Find out how the UWDP writers think the Huskies will perform in a match against the Trojans who are coming off a big home win over Utah

Utah v USC Photo by Meg Oliphant/Getty Images

Jeff Gorman

The last 3 Washington victories over USC (going back to 2001) have been by margins of three, five, and three points. The 90s were kinder to the Dawgs and saw larger margins of victory, including two shutouts, totaling 58-0. All of this is to say, I think we’re in for a very close game on Saturday.
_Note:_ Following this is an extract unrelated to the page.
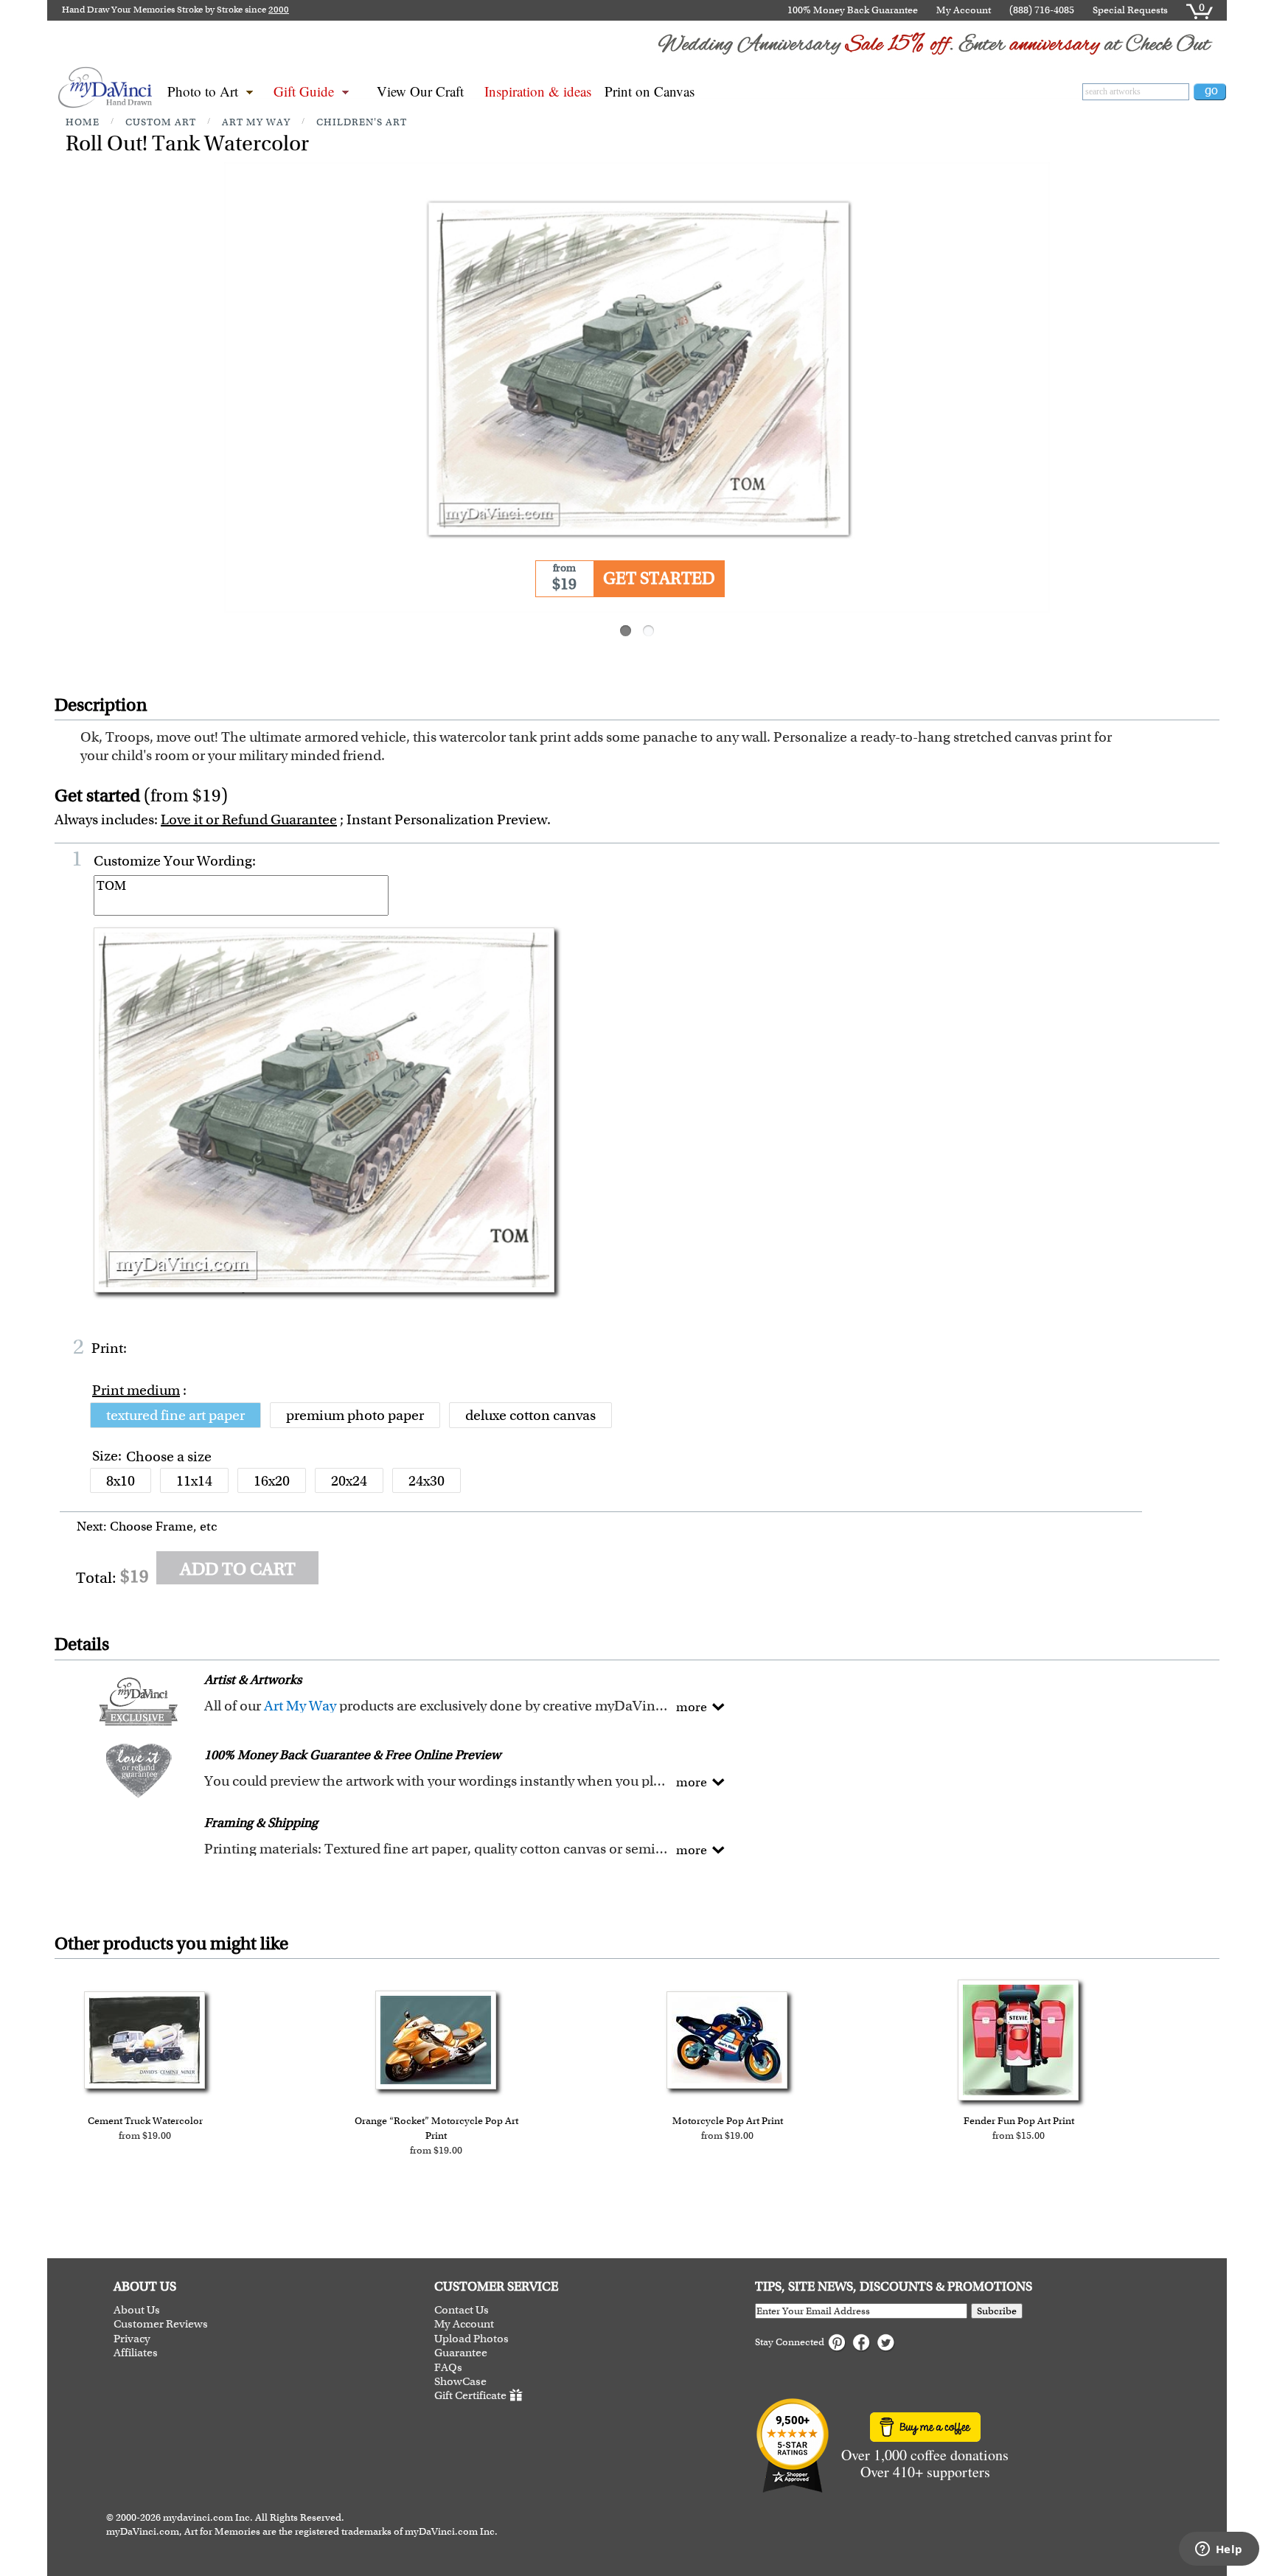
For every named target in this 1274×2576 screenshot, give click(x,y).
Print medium (136, 1390)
USC offensively against the Husky defense will be a challenge as Matt Fink has some mobility to him and will be throwing to the best WR unit Washington will face all season, by far. USC has struggled to run the ball - though 235 pound freshman Markese Stepp has been impressive - but the pass game has been generating plenty of yards and 9 TDs through four games. Fink balled out against Utah coming off the bench, but prepping the whole week as a starter is entirely different. Fink really seemed to be playing on instinct, without over thinking. I think he could regress a bit not play as “free” on Saturday. I imagine the Huskies are going to drop 8 into coverage and rush just 3, hoping to confuse Fink, and maybe get some pressure against an OL that has been up and down this year.
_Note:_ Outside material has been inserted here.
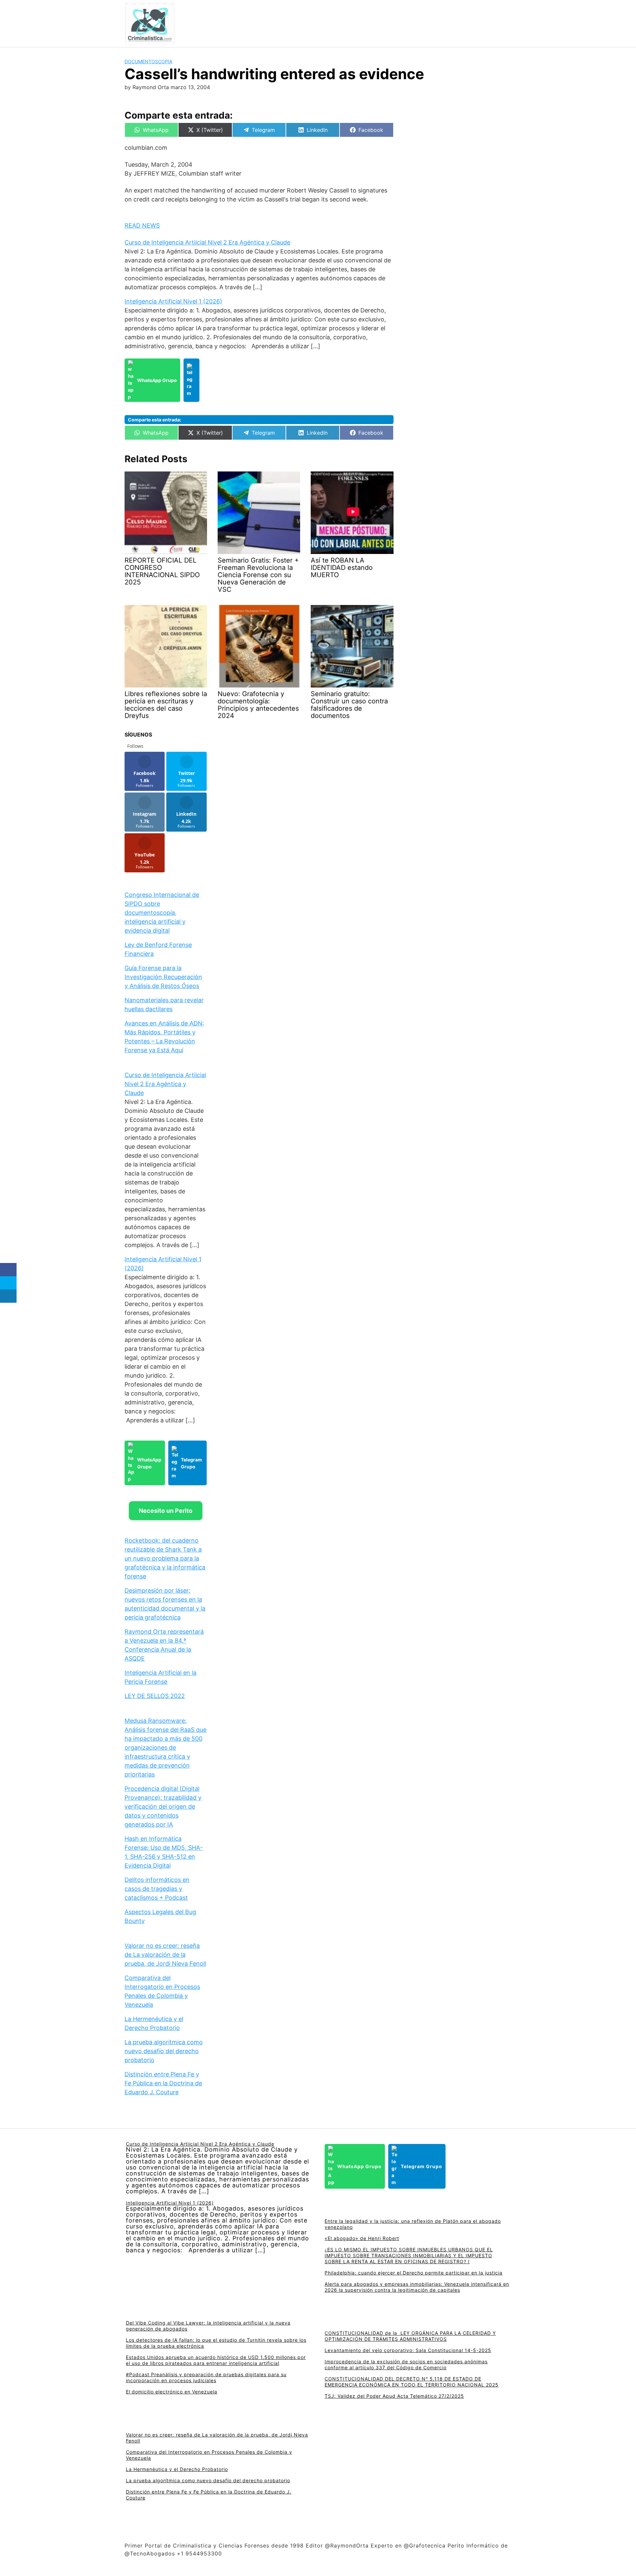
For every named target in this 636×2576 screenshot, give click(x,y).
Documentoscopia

On defense, USC will be missing CB Olaijah Griffin and S Talanoa Hufanga, which will help the Huskies generate big plays. The Trojans can be a bit undisciplined and give up 3rd downs because of stupid penalties, and Washington will need to take advantage of that. But, they still have play makers in the back end like Isaiah Pola-Mao who can hurt the Huskies. The offense hasn’t fared too well recently against athletic defenses, so they will need to finish drives with points when USC gifts them penalty yards. However, the USC defensive line has been really impressive this year, led by Jay Tufele and freshman Drake Jackson. Also some guy named Marlon Tuipolotu is pretty good. Generating run yards up the middle will be tough and the Huskies need to exploit the edges. If Salvon Ahmed is healthy I expect a big game from him.

Washington wins a tight one.

Washington- 27, USC- 24

Rob Foxcurran

Jacob Eason is rolling. The Husky offense seems to be feeling itself. Washington’s defense has taken a step back this year, but still hasn’t allowed more than 20 points to an opponent through the first four games. That might change on Saturday as USC’s receiving corps is too talented to keep entirely out of the end zone, regardless of who’s throwing them the ball. Even with USC sending out Fink, I can see them taking a lot of deep shots down the field and challenging our relatively young secondary. There’s a good chance the Huskies cash in on those deep balls and get a couple of interceptions, but USC will catch their fare share of the 50/50 balls and make those receptions count.

However, what I’m really curious to see is if USC shies away from their air-raid offense just a little bit to incorporate more of their running game behind the very talented Malepeai. Turning to the run seemed to hurt them against BYU and they didn’t hold Fink back against Utah’s good secondary, but on the road and against this specific Husky defense, the ground game might serve them well. We’ll have to wait and see how that one plays out. Regardless, I think being in what is sure to be a packed Husky stadium will help Washington’s defense, while USC’s defense is missing a couple of key pieces and will have a tough time slowing the Huskies’ offense down.

Washington- 38, USC- 24

Andrew Berg

Going strictly by the numbers, this game shouldn’t scare the Huskies terribly much. It’s a home game against a team that lost to a mutual opponent that UW smashed. USC hasn’t won a road game this year and two of their three wins have been by a single score. Their starting QB is out for the year. The presumptive backup transferred. Kedon Slovis, who was forced into backup duty, might miss the game with a concussion. Going strictly by what we’ve seen on the field, UW looks like the safer bet.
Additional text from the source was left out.